- [Material for this exercise]:
◆ ◆ ◆ ◆ ◆ ◆ ◆

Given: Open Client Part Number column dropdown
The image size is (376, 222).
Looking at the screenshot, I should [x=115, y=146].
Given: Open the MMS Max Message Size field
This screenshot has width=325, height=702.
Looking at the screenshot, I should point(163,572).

◆ ◆ ◆ ◆ ◆ ◆ ◆

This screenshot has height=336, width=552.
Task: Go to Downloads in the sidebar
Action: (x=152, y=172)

◆ ◆ ◆ ◆ ◆ ◆ ◆

What lines in the material above contain the word "Given"? Copy them out.

Given: Open Client Part Number column dropdown
Given: Open the MMS Max Message Size field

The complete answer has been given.